Even though it did not announce the share sale when share prices peaked, GameStop could wipe existing debt of the books if it chooses.
The company’s stock closed at $191.45 last week, meaning it could raise as much as $670 million. GameStop’s net debt was around $430 million in January. However, because the sale is “at-the-market,” it gives the company more flexibility as to when the sales happen.
A company’s shares typically slide after it announces it will sell more shares because it tends to water down the value of shares that are already out there. That’s certainly what happened Monday.
Yet the GameStop story has veered from what most would consider reality for four months now and it remains to be seen if those smaller investors will continue to play this game. And more importantly, the volatile trading has attracted bigger players, making the trade even riskier.

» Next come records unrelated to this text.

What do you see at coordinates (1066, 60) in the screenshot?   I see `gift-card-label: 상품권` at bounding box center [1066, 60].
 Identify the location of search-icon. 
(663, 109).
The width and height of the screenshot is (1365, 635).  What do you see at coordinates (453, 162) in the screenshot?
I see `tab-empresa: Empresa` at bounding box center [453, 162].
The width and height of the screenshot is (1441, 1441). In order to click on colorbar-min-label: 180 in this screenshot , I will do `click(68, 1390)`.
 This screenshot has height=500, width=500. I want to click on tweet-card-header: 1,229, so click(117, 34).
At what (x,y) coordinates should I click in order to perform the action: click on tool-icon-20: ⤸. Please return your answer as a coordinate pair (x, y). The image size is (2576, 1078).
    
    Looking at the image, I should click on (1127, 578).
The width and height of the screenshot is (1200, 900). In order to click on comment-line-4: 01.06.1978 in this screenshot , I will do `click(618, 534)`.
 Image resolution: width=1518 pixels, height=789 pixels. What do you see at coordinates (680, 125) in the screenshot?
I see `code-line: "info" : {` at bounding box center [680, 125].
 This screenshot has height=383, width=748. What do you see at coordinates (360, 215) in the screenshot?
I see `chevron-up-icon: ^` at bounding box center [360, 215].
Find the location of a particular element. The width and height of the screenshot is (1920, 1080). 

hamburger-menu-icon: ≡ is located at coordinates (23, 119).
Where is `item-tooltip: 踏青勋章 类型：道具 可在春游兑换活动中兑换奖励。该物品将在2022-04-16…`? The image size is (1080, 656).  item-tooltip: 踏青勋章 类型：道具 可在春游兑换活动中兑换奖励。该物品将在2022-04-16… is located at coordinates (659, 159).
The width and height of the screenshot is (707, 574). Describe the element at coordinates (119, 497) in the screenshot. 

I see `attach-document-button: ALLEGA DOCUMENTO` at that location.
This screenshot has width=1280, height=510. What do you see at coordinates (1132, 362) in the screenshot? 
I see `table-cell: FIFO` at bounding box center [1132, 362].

Still, shares had fallen as much as 16% before the opening bell and bounced back somewhat in early trading Monday. This year, double-digit swings in the company’s stock has become common.
The company, based in Grapevine, Texas, also said Monday that preliminary fiscal first-quarter to-date global sales are up about 11% from a year ago, a period when the pandemic slammed the U.S. and retailers like GameStop were forced to close its stores.